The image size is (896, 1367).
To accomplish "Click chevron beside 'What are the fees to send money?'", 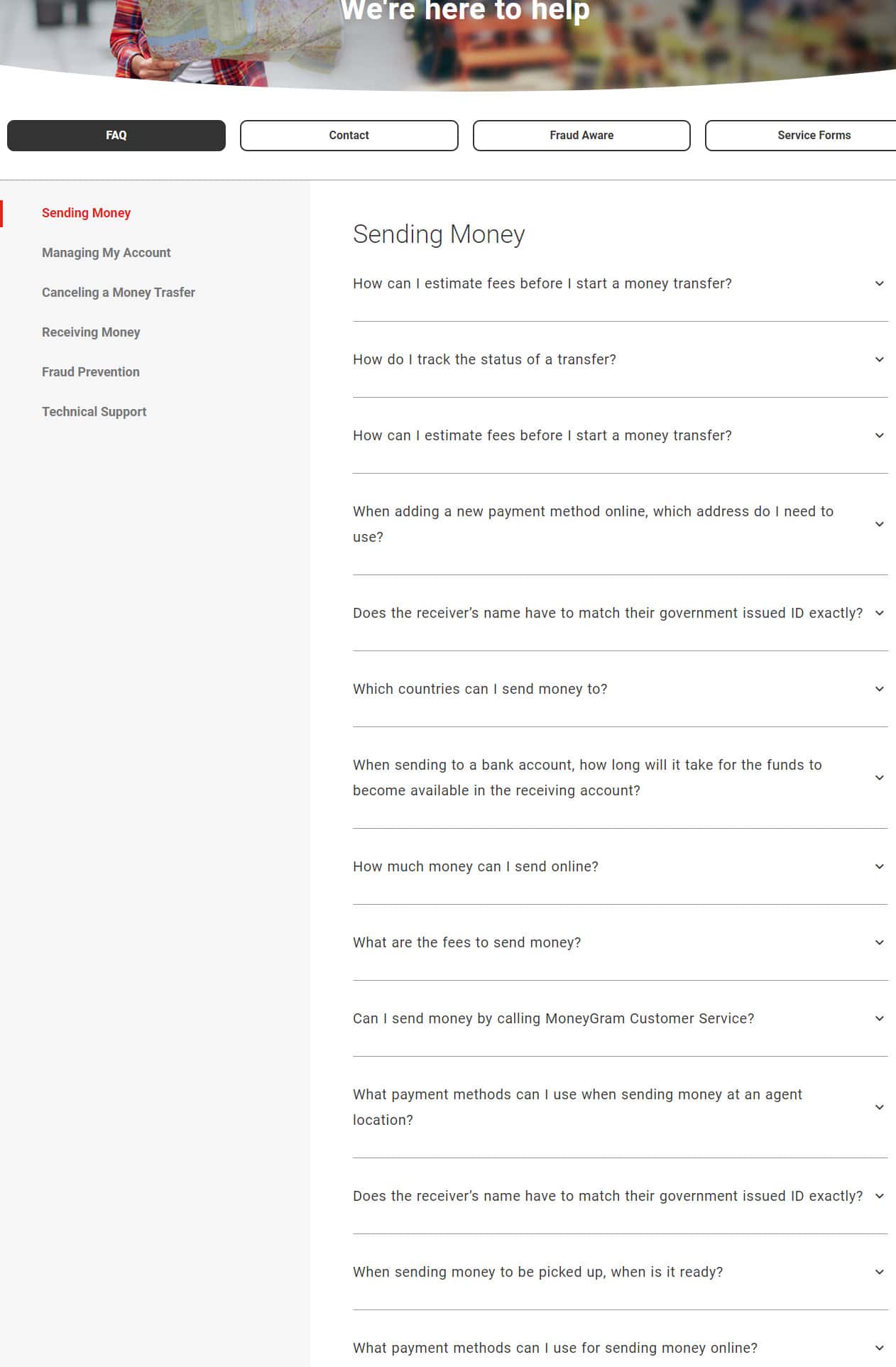I will [879, 942].
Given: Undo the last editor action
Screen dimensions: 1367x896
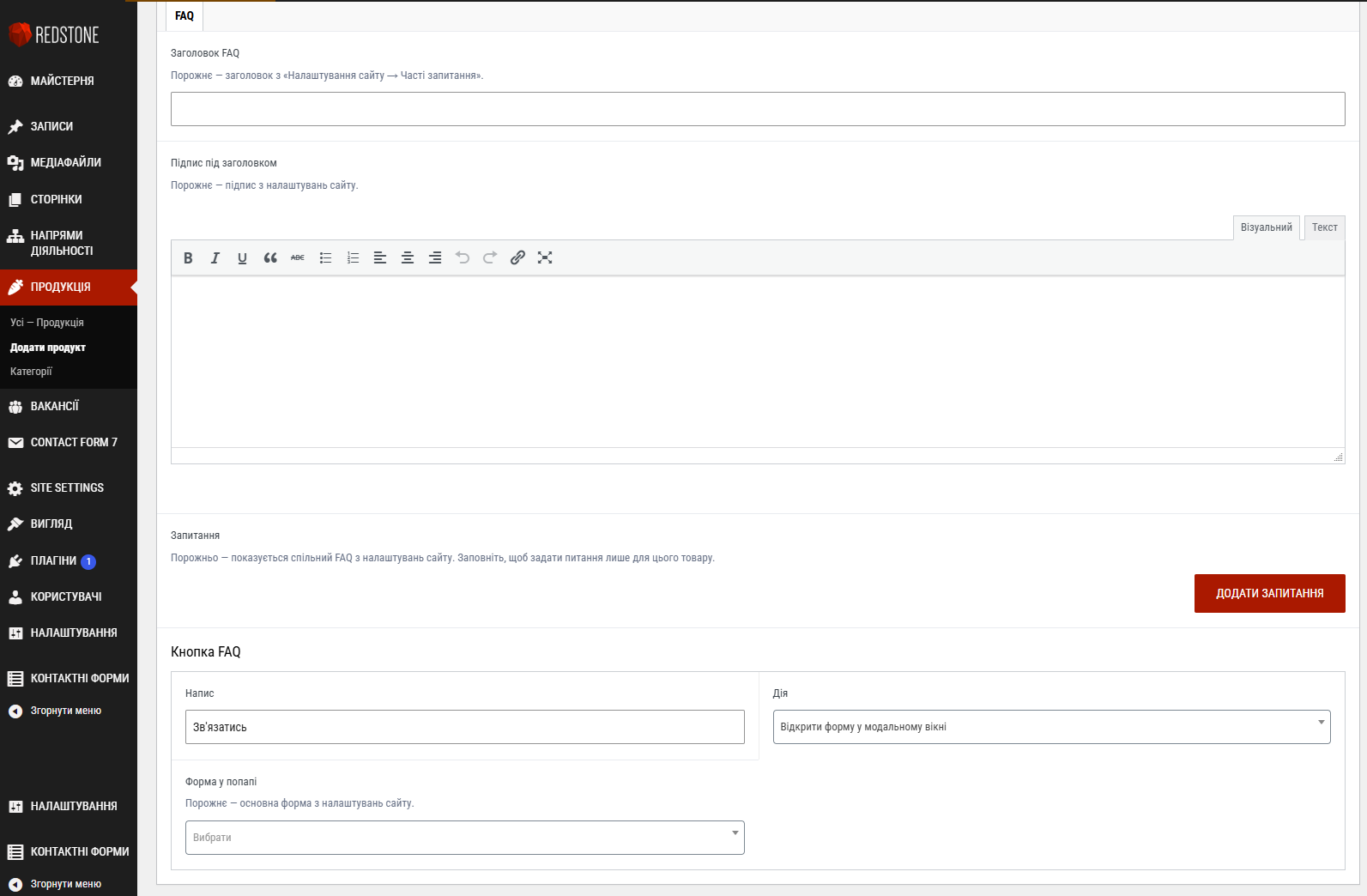Looking at the screenshot, I should click(463, 257).
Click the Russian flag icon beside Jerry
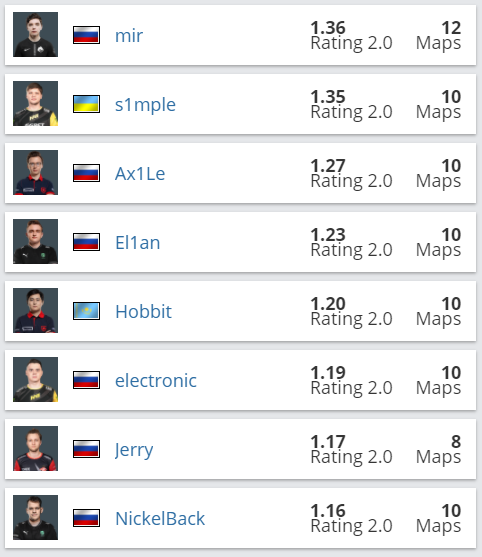The width and height of the screenshot is (482, 557). pyautogui.click(x=86, y=449)
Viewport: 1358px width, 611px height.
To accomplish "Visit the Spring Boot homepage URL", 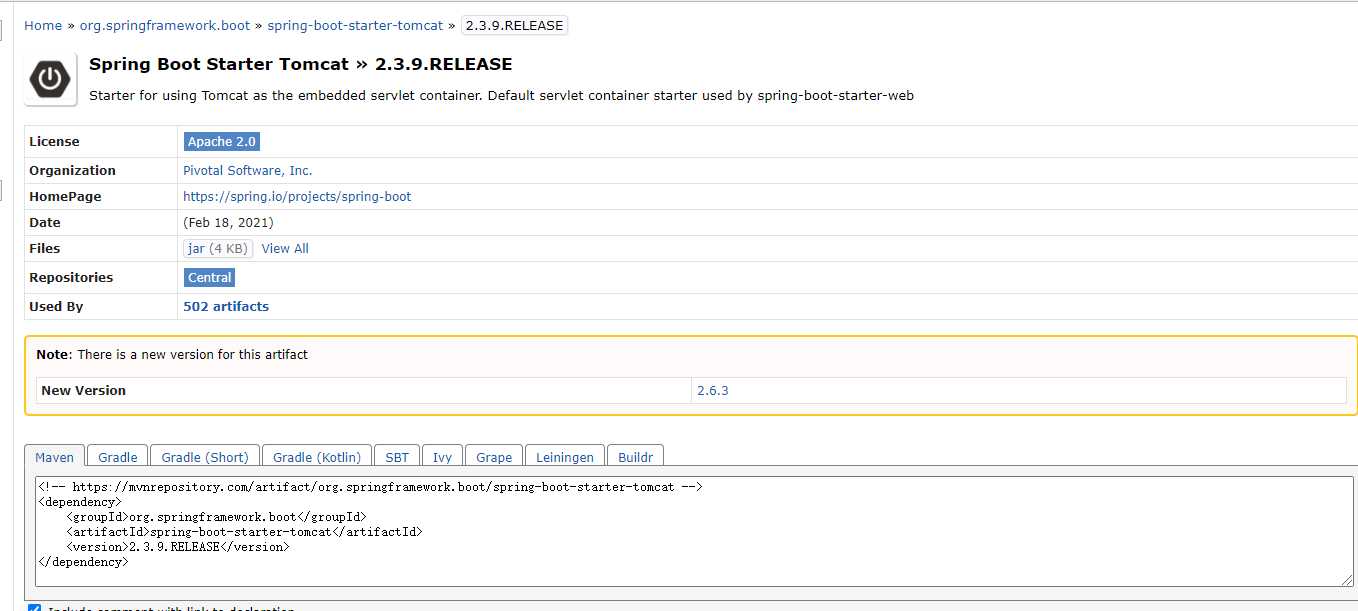I will [x=297, y=196].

Task prompt: Write back word for word every line in the entries above from the one with "Screen dimensions: 1367x896" to the one with "Viewport: 1358px width, 611px height.", ends included, and none of the pictures.

Answer space:
Screen dimensions: 1367x896
Looking at the screenshot, I should click(463, 257).
Click the Russian flag icon beside Jerry
The width and height of the screenshot is (482, 557). pyautogui.click(x=86, y=449)
Viewport: 1358px width, 611px height.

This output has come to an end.